What needs to be done: Your answer should consist of every line in the records that holds "host".

____ Listed records

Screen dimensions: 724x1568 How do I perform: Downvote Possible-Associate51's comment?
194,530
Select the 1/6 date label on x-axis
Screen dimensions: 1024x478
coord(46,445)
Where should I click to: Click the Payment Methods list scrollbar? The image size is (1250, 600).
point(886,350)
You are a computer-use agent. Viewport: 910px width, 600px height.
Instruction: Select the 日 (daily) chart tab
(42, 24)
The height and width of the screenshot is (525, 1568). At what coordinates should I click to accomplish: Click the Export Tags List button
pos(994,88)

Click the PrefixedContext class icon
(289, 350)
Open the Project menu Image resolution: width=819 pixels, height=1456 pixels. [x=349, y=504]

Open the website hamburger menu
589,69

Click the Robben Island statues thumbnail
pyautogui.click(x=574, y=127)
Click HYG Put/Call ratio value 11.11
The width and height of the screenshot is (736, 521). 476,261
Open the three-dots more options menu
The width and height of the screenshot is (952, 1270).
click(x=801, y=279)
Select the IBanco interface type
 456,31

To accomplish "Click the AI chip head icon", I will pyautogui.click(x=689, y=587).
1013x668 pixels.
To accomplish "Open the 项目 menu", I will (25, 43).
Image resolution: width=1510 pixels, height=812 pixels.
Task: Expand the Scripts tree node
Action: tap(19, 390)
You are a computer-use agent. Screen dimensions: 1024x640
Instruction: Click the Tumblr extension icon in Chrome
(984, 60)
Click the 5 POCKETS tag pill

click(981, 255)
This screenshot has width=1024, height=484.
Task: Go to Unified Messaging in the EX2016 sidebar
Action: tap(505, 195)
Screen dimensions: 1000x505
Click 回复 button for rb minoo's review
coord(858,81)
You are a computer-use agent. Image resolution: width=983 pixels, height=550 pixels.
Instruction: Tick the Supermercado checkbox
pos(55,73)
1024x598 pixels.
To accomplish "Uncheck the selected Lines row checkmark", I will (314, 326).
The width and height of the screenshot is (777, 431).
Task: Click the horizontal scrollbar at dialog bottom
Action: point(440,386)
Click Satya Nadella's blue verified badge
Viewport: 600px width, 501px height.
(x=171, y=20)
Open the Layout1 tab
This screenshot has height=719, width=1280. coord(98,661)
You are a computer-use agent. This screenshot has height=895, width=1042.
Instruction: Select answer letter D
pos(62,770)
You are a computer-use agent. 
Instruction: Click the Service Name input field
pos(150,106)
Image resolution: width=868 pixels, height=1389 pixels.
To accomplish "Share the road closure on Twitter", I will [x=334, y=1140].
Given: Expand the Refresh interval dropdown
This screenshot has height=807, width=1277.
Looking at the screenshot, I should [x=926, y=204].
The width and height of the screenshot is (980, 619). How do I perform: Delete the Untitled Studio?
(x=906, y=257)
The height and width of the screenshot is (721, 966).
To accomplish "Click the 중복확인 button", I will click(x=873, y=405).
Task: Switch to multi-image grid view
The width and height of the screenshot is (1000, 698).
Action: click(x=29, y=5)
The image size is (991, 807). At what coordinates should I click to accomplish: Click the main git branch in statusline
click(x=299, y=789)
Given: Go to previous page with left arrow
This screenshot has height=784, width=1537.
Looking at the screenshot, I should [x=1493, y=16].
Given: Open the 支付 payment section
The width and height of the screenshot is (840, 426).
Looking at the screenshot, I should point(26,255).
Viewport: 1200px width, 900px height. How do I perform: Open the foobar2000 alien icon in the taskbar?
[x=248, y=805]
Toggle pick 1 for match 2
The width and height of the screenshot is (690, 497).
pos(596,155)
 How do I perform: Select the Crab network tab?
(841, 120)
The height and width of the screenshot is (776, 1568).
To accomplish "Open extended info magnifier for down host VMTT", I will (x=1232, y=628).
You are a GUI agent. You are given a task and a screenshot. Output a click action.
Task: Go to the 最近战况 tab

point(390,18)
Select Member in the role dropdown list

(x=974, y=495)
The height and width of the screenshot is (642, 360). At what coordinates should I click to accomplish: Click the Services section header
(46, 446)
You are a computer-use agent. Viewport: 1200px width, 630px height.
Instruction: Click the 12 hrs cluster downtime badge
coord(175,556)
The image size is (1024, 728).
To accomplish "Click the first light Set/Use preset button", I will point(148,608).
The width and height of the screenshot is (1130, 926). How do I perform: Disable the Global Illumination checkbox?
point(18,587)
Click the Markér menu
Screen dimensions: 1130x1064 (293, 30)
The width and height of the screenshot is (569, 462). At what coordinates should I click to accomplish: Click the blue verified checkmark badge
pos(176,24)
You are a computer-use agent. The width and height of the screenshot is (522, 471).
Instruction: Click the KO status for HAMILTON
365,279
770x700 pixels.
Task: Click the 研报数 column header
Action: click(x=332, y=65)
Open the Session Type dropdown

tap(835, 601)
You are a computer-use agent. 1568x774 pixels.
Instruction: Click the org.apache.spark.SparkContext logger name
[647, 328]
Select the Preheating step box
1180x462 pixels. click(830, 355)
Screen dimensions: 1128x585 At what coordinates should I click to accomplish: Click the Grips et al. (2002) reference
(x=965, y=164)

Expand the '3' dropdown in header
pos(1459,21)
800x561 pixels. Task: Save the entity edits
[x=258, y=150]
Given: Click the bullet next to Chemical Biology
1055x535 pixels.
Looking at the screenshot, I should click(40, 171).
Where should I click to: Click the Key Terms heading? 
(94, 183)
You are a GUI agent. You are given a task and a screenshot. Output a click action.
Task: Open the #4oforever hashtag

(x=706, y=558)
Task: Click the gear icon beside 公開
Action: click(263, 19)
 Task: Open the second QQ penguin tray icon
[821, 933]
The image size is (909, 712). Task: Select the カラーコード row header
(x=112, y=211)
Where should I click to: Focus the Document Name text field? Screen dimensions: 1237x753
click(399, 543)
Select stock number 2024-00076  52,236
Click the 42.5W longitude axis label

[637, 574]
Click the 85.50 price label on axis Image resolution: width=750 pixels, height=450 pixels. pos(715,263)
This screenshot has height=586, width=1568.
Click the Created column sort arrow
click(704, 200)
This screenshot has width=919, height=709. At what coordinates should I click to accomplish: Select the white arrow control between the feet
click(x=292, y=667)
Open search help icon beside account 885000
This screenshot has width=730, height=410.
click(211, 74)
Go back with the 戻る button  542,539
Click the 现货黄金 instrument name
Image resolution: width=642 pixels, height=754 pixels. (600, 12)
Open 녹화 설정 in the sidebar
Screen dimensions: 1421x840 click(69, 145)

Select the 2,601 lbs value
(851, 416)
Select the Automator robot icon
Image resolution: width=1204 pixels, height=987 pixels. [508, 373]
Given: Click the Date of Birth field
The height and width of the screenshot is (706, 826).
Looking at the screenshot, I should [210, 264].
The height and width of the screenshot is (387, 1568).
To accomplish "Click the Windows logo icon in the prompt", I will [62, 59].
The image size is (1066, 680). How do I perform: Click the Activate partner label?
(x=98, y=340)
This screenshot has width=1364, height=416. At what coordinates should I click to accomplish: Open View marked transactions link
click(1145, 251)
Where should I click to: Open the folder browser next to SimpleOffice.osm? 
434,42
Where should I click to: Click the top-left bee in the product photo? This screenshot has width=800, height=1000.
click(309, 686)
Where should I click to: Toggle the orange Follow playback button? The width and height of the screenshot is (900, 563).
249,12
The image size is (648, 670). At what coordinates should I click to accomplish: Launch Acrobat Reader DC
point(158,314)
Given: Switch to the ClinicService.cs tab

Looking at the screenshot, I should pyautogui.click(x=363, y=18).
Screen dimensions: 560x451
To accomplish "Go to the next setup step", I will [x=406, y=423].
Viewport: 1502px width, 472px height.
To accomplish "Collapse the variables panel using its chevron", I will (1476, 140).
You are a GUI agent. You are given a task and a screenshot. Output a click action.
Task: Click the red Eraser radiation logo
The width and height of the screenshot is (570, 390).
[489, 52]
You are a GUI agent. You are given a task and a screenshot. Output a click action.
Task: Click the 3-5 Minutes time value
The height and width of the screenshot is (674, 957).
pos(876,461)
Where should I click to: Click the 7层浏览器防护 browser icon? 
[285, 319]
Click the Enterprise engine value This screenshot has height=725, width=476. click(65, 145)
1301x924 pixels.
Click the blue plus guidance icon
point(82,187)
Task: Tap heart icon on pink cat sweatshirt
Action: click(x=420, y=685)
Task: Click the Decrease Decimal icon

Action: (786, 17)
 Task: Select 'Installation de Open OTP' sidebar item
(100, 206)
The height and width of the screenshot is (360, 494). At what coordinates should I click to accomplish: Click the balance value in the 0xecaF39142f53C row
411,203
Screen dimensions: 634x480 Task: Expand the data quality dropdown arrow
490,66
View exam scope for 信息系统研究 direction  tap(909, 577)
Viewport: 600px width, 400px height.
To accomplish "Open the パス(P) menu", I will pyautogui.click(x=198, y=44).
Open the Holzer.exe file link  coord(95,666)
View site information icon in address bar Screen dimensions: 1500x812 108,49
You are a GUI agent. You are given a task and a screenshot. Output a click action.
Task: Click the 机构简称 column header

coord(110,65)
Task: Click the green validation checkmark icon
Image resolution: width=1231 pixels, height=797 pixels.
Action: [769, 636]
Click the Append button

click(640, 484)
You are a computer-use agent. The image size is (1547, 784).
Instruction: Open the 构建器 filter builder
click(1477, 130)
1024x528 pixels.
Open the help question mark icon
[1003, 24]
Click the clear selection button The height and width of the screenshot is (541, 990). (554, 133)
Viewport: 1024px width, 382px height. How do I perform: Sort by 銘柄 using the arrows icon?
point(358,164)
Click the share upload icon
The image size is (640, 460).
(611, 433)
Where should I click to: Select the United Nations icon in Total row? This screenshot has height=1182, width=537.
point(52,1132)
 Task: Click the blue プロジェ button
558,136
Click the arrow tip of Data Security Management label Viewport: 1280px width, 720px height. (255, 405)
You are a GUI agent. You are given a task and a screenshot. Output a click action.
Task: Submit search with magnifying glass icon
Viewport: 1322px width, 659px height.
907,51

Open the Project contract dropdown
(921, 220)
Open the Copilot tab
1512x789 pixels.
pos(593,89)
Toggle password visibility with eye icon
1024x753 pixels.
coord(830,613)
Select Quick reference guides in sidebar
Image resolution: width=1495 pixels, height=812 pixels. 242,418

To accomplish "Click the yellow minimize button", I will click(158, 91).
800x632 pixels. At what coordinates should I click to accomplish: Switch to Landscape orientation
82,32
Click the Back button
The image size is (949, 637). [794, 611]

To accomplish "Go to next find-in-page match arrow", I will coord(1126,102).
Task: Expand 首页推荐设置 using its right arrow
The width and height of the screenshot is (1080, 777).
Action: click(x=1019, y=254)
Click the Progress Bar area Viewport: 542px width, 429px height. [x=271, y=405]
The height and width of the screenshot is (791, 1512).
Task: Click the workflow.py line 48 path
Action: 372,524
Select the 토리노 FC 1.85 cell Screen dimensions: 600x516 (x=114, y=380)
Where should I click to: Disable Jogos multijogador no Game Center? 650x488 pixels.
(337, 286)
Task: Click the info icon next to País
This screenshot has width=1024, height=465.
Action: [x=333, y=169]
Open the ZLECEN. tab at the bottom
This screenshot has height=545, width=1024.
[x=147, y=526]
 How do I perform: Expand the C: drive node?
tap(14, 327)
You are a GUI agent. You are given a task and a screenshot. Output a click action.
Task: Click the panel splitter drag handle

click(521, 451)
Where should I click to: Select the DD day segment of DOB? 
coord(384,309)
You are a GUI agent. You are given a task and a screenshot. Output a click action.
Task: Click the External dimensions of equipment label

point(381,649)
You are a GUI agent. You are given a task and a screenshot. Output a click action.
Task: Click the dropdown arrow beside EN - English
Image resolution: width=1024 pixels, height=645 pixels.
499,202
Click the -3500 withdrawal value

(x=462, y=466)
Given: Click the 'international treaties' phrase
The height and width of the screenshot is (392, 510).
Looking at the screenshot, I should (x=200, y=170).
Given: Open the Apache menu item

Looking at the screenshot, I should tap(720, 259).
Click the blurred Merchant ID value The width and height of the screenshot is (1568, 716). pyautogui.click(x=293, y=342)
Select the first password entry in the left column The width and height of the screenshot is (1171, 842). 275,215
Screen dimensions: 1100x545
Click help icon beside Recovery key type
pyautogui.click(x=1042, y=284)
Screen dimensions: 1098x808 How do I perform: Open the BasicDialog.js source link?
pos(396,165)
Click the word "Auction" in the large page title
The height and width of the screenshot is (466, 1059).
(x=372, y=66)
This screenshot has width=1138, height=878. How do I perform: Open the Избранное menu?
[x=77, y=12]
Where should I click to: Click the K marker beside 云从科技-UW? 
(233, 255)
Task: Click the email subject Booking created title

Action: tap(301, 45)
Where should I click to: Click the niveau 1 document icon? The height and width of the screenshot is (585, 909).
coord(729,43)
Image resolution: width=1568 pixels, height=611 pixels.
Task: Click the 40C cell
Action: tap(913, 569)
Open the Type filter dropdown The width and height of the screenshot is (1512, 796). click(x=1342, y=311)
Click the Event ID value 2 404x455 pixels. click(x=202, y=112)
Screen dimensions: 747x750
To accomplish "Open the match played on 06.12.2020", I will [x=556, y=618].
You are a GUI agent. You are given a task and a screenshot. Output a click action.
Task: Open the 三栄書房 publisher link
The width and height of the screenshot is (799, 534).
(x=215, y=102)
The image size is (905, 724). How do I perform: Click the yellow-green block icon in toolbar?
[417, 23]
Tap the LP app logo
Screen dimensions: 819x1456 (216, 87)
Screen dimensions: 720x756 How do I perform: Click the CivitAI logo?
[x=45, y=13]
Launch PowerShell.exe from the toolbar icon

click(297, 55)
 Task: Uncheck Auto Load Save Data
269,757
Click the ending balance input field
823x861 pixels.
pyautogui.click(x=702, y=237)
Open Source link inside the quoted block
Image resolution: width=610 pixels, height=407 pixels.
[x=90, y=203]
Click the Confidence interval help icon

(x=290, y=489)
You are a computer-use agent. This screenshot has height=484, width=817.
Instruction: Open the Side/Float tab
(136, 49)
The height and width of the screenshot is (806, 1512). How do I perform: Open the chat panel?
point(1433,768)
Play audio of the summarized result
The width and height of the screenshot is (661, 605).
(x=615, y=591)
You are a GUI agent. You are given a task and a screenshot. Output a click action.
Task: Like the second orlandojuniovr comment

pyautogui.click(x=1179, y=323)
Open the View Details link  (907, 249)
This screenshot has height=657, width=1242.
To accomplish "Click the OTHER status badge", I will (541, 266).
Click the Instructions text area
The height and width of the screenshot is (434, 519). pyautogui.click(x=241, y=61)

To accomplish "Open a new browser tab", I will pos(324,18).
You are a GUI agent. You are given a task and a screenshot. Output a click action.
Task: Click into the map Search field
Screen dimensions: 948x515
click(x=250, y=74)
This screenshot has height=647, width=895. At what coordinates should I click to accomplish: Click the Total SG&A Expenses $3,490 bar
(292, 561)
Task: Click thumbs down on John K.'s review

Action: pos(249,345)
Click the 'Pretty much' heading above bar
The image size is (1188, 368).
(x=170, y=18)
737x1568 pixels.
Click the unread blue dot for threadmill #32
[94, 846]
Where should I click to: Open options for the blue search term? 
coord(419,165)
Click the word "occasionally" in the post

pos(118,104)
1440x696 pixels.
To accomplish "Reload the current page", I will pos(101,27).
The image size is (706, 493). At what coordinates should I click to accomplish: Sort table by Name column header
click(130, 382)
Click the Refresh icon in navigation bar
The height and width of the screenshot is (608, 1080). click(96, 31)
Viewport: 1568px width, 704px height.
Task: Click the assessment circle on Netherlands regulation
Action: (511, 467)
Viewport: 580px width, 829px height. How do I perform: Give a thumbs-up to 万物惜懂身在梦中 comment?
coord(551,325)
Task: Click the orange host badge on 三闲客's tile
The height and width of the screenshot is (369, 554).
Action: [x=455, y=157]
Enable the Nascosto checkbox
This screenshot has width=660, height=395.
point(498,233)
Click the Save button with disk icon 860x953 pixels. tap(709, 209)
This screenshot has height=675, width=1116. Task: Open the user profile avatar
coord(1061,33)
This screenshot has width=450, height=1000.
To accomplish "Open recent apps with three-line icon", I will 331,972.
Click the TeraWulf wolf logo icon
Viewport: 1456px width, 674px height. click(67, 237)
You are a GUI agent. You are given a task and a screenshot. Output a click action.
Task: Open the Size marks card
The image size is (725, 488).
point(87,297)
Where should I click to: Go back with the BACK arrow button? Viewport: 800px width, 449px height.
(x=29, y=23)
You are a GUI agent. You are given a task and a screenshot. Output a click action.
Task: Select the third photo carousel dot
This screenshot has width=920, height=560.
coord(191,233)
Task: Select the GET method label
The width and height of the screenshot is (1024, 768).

________

Written reply:
To accomplish "Open extended info magnifier for down host VMTT", I will (x=1232, y=628).
Task: Click the orange host badge on 三闲客's tile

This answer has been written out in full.